Bástate mi gracia…

“Y me ha dicho: Bástate mi gracia; porque mi poder se perfecciona en la debilidad…” 2 Corintios 12:9a

Estoy seguro que han habido ocasiones que le hemos dicho al Señor ya no aguanto más esta prueba, problema o situación. El contexto bíblico del verso de hoy nos habla de que el Apóstol Pablo le rogó al Señor tres veces que le quitara un aguijón que el dice que le abofeteaba (molestaba). Según el diccionario de español, aguijón es punta o extremo puntiagudo con que se aguija. Si vemos los sinónimos de aguijar son los siguientes: aguijonear, espolear, fustigar, pinchar, instigar, arrear, apremiar, apretar, azuzar. O sea, que este aguijón que el Apóstol habla le estaba molestantando a tar modo que en tres ocasiones le había pedido a Dios que se lo quitara. Qué era este aguijón, no es lo importante. La respuesta del Señor al ruego de Pablo es lo importante de este pasaje bíblico.

Bástate mi gracia. Cuando traemos esta respuesta del Señor al lenguaje actual diría de la siguiente forma: Mi gracia es suficiente. El Señor le está diciendo al Apóstol Pablo que lo que a el le estaba molestando no podía ser excusa para que cumpliera el propósito de Dios en su vida. Gracia, es el favor que no merecíamos, Dios en su infinito amor murió por nuestros pecados y lo dio todo por nosotros en la Cruz del Calvario. Si el Señor fue azotado, blasfemado, y tantas otras cosas para llegar a ser cruxificado, y aún así cumplió su propósito, nosotros también podemos lograrlo. Recordemos que Su gracia es suficiente.

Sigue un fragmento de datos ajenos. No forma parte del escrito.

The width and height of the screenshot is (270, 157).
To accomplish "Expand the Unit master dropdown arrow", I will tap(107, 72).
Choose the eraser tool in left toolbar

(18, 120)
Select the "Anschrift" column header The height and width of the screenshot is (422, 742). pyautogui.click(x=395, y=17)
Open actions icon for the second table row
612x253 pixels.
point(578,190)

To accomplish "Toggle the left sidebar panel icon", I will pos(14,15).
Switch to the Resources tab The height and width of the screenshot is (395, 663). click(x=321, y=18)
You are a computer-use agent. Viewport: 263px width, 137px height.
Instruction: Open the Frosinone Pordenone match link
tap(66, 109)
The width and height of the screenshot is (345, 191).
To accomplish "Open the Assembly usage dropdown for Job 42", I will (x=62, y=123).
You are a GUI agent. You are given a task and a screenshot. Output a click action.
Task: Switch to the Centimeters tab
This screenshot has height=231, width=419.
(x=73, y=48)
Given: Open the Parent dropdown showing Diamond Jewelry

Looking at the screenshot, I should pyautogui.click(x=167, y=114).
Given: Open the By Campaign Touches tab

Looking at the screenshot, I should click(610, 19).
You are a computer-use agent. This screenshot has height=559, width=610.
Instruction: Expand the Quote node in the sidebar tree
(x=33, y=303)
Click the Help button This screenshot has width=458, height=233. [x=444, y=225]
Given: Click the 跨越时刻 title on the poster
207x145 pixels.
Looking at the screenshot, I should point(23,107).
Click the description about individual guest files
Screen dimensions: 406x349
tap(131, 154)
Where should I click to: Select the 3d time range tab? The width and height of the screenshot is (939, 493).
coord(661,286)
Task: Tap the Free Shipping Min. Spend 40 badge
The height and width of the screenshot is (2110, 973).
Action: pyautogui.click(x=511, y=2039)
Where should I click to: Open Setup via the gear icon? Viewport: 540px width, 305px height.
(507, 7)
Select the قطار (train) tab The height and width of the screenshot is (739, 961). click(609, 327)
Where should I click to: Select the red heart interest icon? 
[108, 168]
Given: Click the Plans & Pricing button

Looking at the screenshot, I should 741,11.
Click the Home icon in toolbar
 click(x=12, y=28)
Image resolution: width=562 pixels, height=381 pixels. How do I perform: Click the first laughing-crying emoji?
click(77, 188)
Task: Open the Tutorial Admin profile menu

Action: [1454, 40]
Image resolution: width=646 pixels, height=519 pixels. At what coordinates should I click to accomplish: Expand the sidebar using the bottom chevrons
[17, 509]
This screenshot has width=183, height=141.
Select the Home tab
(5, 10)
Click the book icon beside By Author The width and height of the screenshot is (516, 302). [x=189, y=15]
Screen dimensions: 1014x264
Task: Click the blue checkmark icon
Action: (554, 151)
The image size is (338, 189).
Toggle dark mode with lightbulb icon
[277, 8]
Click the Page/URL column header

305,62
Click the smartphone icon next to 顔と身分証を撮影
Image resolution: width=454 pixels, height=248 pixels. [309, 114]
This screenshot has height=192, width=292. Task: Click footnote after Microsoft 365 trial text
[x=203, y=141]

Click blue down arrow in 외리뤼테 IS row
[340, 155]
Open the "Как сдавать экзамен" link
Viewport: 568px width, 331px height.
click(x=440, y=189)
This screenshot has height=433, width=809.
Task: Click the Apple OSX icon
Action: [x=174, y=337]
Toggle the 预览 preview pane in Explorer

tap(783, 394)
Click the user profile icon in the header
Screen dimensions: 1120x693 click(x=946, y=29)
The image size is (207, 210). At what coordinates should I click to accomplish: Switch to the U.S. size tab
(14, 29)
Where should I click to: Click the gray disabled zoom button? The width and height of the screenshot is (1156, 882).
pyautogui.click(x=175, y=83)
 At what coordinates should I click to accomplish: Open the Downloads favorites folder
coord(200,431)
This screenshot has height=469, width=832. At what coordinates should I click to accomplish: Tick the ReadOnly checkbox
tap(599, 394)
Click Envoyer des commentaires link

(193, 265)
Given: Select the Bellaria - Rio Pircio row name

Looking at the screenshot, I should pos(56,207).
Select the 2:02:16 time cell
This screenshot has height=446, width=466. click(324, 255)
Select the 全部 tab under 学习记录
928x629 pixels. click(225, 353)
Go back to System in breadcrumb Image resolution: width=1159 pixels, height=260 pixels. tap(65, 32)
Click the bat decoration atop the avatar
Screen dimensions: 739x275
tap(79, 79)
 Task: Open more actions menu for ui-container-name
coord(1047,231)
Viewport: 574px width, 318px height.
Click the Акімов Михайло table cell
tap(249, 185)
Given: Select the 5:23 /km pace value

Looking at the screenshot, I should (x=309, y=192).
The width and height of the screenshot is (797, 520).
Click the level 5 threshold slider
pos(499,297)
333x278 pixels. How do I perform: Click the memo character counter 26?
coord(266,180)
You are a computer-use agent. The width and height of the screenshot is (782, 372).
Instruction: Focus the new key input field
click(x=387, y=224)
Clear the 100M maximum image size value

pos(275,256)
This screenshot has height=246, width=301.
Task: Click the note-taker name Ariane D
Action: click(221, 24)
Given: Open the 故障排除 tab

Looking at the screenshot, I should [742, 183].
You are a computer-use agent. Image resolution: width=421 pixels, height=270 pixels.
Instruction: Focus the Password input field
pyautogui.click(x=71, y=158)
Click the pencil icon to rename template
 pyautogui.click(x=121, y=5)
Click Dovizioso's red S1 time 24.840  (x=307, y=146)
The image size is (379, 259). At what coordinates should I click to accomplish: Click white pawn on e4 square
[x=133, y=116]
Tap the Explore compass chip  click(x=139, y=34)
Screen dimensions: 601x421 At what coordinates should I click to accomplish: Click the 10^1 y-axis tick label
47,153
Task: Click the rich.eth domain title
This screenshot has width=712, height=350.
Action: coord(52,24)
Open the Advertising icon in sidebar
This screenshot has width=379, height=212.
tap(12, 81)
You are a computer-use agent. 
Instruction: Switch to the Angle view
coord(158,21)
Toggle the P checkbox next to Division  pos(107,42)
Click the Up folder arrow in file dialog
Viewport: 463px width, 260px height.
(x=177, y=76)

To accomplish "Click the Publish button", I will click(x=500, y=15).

Dentro de esta respuesta del Señor a Pablo, Dios nos da una promesa y es que Él le dice que su poder se perfecciona en la debilidad. Cuándo hablamos de debilidad el diccionario dice que es una flaqueza, punto débil, falta de energía y resolución en el carácter. Cuántas veces hemos puesto excusas para no cumplir el plan de Dios en nuestras vidas. Vemos siervos de Dios en la Biblia que pusieron excusas como Moisés (no se hablar), Jeremías (son niño), etc. Estos pensando que sus debilidades los podían excusar delante de Dios. Cuando reconocemos a Dios como nuestro Señor y el Todo Poderoso, nuestras excusas tienen que quedar a un lado, porque sabemos que el Poder de Dios se perfeccionará en nuestras debilidades. Podremos en el Nombre de Jesús cuando reconozcamos que Su Gracia es más que suficiente.